In short: Trump people are so morally abominable, so barely human, that something must be done. But what? If Trump’s supporters are “hungry wolves,” and “we,” the people on the side of the good, “cannot remain idealistic lambs”…than what he is suggesting that “we” do?
A few hours later he got even uglier:
Apparently I was not abundantly clear earlier. I will continue the FB cull until there is no more fascist shit in my feed. I don’t care who you are or how far back we go. If you or your friends post racist, sexist, xenophobic, and otherwise ignorant garbage, I will take a big verbal shit on your wall and then block you on here and in real life. So if you are one of those people, spare yourself the cleanup and unfriend me.
Only a few hours later, after a violent anarchist riot broke out at the Berkeley campus over the planned appearance of Breitbart writer and Trump supporter Milo Yiannopoulos, Matytsin wrote: “Brother Anarchists, if you are going to engage in political violence, make sure to claim credit lest the fascists confuse you with the ‘liberal snowflakes.’” And he added: “Brother Anarchists, looking to volunteer.”
In other words, if we take him at his word, Matytsin was announcing his readiness to join the black-clad rioters, cover his face, and take part in the brutal beating of people whose only crime was their interest in hearing what Milo Yiannopoulos had to say. Contemplate the irony: a professor whose first book is all about the Enlightenment has taken his stand against freedom of speech and, in the name of opposition to fascism, is prepared to support a kind of violence that can only be described as quintessentially fascist.
4 thoughts on “Meet Kenyon’s violence-happy anarchist”
I can’t seem to find any articles about Trump’s prasing of Putin. So when will you do an article on how Trump has been and is a useful stooge? Or are you one of those blind supporters of this meglamaniac? I too unfriended Facebook friends, including relatives and long-time friends who were posting praises of Trump. I choose who to associated with. I also don’t choose to hang out with smokers, bigots and foul-mouth people.
Anything Trump has done, the establishment has done something equal or worse. That’s why middle-class Americans don’t give a shit about those types of criticisms – we’ve seen you all do it time and time again. Get over yourselves. Trump is our president. And he is returning our nation to the great land of free enterprise and values it once was. Not this pluralism that benefits the global elite only at the expense of American sovereignty and the very system that allows you to find your OWN fortune, rather than remaining dependent on another.
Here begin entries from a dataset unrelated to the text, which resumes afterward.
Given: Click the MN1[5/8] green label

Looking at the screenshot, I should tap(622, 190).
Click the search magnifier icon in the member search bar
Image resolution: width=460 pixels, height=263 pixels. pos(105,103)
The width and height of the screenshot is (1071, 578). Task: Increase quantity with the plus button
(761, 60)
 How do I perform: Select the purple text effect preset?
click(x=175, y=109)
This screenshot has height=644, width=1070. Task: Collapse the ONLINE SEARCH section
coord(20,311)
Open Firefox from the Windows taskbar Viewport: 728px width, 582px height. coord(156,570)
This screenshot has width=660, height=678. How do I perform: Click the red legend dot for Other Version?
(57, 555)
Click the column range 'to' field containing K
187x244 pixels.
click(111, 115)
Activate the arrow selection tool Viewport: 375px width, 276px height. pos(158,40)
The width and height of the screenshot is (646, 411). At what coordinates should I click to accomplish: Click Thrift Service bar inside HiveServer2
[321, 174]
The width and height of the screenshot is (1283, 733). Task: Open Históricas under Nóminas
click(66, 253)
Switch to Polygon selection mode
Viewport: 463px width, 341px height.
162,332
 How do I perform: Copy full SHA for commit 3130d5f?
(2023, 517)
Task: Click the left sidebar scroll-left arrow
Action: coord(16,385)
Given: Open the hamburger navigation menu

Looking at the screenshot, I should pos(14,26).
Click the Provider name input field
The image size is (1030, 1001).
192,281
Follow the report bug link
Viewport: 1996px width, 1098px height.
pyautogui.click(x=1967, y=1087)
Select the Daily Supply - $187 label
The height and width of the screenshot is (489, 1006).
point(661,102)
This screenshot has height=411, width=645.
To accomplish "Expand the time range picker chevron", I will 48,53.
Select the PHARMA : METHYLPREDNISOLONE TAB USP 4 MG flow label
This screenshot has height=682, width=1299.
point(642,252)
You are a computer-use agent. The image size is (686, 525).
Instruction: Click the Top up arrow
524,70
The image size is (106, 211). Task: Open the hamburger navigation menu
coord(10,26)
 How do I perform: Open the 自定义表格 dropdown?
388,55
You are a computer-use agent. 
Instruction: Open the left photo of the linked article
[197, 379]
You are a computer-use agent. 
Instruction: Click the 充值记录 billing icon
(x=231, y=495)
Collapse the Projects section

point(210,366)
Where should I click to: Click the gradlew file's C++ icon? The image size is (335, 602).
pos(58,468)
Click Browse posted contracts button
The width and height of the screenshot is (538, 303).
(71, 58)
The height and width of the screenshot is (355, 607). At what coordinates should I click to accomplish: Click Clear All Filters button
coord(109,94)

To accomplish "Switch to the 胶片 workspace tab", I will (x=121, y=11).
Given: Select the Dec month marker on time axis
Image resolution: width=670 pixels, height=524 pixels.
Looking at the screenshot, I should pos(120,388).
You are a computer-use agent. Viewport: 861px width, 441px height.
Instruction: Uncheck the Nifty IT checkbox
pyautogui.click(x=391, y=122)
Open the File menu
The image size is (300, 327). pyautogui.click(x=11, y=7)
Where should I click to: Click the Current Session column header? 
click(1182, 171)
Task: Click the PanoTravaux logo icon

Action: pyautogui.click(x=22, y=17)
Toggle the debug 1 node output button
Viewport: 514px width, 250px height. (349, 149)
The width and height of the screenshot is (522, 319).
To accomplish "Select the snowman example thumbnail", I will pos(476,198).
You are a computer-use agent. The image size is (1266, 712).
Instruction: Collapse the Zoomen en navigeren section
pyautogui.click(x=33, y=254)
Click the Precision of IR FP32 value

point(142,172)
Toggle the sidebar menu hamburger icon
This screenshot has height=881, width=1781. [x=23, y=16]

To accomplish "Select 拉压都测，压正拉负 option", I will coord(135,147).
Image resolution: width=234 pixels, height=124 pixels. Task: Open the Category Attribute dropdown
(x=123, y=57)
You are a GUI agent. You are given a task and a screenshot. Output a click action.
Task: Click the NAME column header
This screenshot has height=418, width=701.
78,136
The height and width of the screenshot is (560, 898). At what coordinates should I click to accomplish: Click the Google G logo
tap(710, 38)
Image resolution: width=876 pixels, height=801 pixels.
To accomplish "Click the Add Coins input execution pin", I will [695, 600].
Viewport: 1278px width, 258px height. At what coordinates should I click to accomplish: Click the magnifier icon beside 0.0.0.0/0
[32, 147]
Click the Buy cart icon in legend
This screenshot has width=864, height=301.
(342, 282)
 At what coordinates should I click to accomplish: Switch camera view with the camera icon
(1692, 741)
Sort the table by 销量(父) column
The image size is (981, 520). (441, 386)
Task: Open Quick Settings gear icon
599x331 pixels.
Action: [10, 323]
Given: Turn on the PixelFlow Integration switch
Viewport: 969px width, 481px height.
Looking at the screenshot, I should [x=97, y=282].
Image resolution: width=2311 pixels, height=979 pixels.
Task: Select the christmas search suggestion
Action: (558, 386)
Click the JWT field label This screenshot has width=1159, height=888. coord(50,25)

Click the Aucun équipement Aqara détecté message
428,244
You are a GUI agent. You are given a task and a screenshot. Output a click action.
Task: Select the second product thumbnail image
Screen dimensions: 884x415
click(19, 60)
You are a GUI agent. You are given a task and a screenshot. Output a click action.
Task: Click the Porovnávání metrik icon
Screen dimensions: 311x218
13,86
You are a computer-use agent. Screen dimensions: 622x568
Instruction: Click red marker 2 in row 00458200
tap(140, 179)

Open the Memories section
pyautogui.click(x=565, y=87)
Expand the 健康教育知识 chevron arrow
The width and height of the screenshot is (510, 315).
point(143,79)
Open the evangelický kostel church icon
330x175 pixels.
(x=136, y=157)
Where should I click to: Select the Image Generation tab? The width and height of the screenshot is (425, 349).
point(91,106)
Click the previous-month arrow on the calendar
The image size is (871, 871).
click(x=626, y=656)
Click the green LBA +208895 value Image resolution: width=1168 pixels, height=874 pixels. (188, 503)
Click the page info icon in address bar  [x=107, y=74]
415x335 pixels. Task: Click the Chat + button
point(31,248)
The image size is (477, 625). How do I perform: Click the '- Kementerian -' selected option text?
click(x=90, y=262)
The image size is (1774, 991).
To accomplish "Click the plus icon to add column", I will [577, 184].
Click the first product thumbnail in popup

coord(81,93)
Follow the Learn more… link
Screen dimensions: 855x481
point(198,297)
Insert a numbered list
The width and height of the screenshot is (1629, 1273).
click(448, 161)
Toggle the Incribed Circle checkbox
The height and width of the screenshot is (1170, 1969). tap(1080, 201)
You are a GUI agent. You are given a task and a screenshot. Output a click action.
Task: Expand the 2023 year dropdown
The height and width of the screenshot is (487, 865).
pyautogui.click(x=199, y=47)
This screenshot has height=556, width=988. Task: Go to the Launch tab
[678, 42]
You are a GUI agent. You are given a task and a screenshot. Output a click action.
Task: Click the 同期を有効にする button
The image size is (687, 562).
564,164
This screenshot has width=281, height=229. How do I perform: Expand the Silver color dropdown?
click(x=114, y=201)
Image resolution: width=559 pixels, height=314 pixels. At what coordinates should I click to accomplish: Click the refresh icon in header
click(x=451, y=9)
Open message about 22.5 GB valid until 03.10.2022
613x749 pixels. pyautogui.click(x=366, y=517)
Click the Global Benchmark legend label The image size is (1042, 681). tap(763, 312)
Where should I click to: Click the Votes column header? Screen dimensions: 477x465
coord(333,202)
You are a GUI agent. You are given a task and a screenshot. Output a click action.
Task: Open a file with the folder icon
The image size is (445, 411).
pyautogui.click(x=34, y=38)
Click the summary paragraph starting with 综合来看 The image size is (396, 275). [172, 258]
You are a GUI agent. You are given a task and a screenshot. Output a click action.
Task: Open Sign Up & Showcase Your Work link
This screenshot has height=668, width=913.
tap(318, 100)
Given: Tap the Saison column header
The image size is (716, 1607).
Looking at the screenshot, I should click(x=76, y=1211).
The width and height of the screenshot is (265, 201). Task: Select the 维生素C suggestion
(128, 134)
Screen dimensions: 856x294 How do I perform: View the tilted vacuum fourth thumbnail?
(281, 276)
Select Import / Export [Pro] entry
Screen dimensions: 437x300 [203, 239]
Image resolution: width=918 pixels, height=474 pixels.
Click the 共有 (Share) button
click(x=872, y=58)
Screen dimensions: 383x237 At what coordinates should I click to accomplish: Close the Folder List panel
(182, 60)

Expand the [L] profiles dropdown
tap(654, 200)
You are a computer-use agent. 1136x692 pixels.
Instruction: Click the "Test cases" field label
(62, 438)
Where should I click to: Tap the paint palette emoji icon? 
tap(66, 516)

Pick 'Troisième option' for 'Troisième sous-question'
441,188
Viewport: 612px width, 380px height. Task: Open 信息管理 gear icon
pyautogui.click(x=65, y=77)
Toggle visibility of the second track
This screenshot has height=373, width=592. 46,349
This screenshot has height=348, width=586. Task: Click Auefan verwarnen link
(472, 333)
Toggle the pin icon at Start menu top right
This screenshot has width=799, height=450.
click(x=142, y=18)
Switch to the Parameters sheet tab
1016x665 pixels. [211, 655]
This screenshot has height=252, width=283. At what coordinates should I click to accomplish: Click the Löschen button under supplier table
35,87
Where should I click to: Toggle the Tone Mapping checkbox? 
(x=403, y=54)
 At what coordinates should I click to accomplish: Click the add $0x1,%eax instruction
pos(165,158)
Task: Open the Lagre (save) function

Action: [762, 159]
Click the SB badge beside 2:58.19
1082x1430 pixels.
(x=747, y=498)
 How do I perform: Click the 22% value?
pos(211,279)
I came across this while looking up his book but I can answer this. How, one wonders, does he treat students in his classes who express support for Trump? – I took a class with him and he’s a very professional teacher and politics really doesn’t come up in his class. He’s also pretty tolerant of your views on historical stuff as long as you back it up well. He’s a really good teacher in general and is always willing to meet and discuss things with you outside of class. I think you mischaracterize him and more so I think you make somewhat baseless value judgments on his ability to teach based on his personal beliefs. He also helped write the schools statement on the acceptance of free speech by the way.